The base rate fixed by the 7th Central Pay Commission was Rs. 3,000 a month with effect from 1 July 2017. The allowance rises by 25 per cent each time dearness allowance rises by 50 percentage points, and because dearness allowance crossed 50 per cent in January 2024 it rose to Rs. 3,750 a month, which the Department of Personnel and Training has confirmed as the current figure.
Who is eligible for this allowance?
A woman employee of the central government who has a disability of at least 40 per cent, as defined in the Ministry of Welfare notification of 1 June 2001 as amended. The allowance is specific to women employees with a disability; it is not paid to a woman employee without a disability, nor to a male employee. It supports the woman with a disability in caring for her young child.
For how long and for how many children is it paid?
It is paid from the time of the child’s birth until the child is two years old, so for up to two years for each qualifying child, and it is payable for a maximum of the two eldest surviving children. A woman with a disability who has a child under two draws Rs. 3,750 a month for that child during that period, and can draw it for a second child within the two-children limit.
Is this the same as the Children Education Allowance?
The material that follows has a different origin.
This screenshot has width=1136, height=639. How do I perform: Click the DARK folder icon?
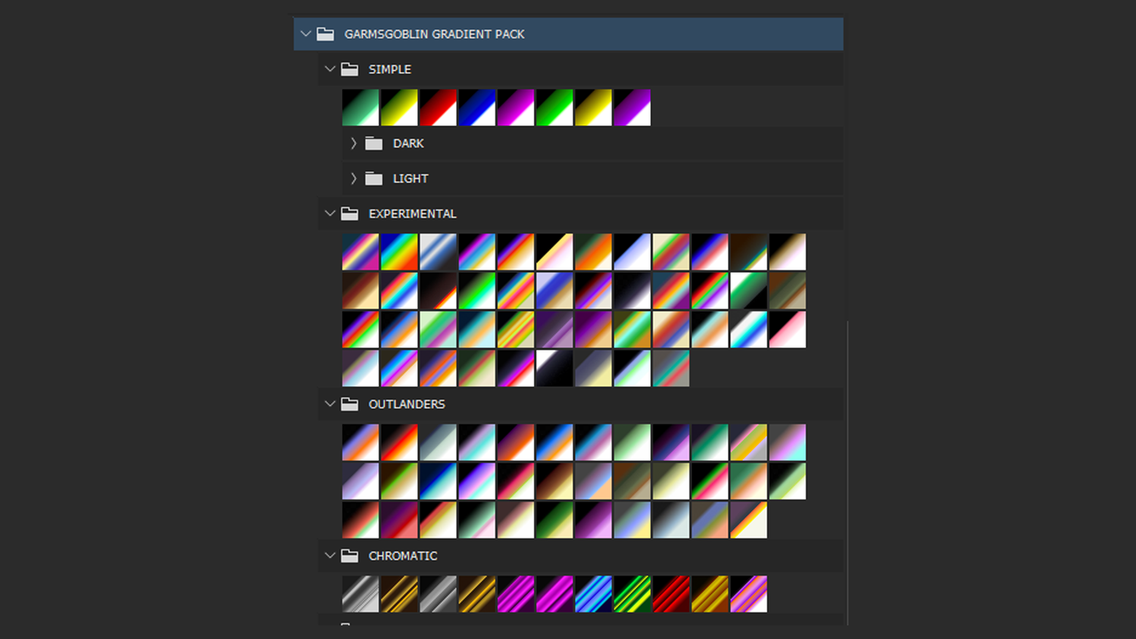tap(374, 143)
No. This special allowance is a child-care allowance for a woman employee with a disability, for a child up to two years old, and does not depend on schooling. The Children Education Allowance is a separate reimbursement of school expenses, available to all employees for children in school, and it is paid at double the normal rate where the child themselves has a disability. The two are distinct and a woman employee with a disability can draw both where the conditions of each are met.
Why did the 7th CPC double this allowance rather than raise it by 1.5?
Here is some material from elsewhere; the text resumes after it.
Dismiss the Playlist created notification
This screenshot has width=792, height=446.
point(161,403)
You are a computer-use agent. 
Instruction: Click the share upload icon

The 7th Central Pay Commission recognised the additional responsibility a woman with a disability carries in raising a young child, and instead of the factor of 1.5 it used for most semi-indexed allowances, it applied a factor of 2, doubling the allowance from Rs. 1,500 to Rs. 3,000 a month. This was a deliberate departure to give extra support to women employees with disabilities.
Is the allowance taxable?
The position should be confirmed for an individual case, but as a special allowance granted to meet the cost of child care in the specific circumstances of a woman employee with a disability, it is a welfare payment rather than a reward. No provision of the Income-tax Act specifically names it, so an employee should confirm the treatment with the drawing and disbursing officer and a tax adviser.

External references

References

  1. Department of Personnel and Training, Office Memorandum No. A-27012/03/2017-Estt.(AL) dated 16 August 2017, “Special Allowance for Child Care for Women with Disabilities, recommendations of the Seventh Central Pay Commission” (Rs. 3,000 a month from the child’s birth until the child is two years old, for a maximum of the two eldest surviving children, for women with a disability of at least 40 per cent; to rise 25 per cent each time dearness allowance rises by 50 per cent; effective 1 July 2017).
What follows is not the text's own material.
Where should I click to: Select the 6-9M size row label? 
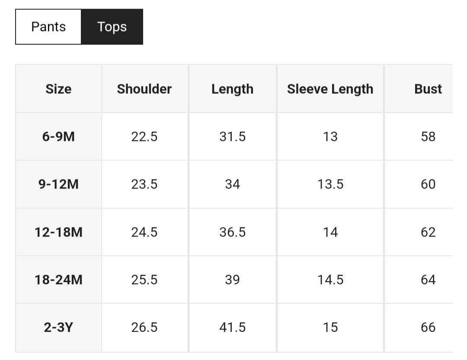[58, 136]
  2. Report of the Seventh Central Pay Commission, November 2015, chapter on allowances (recommendation to raise the allowance by a factor of 2 to Rs. 3,000 a month, in recognition of the responsibility of women with disabilities in raising children).
  3. Ministry of Welfare Notification No. 16-18/97-NI.I dated 1 June 2001, as amended (definition of disability and the 40 per cent threshold used for the allowance).
  4. Ministry of Finance, Department of Expenditure, Office Memorandum enhancing dearness allowance to 50 per cent of basic pay with effect from 1 January 2024 (the trigger for the 25 per cent rise of the allowance to Rs. 3,750).
  5. The Rights of Persons with Disabilities Act, 2016 (the statutory framework for the rights and benefits of persons with disabilities, read with the service-rule benefits for employees with disabilities).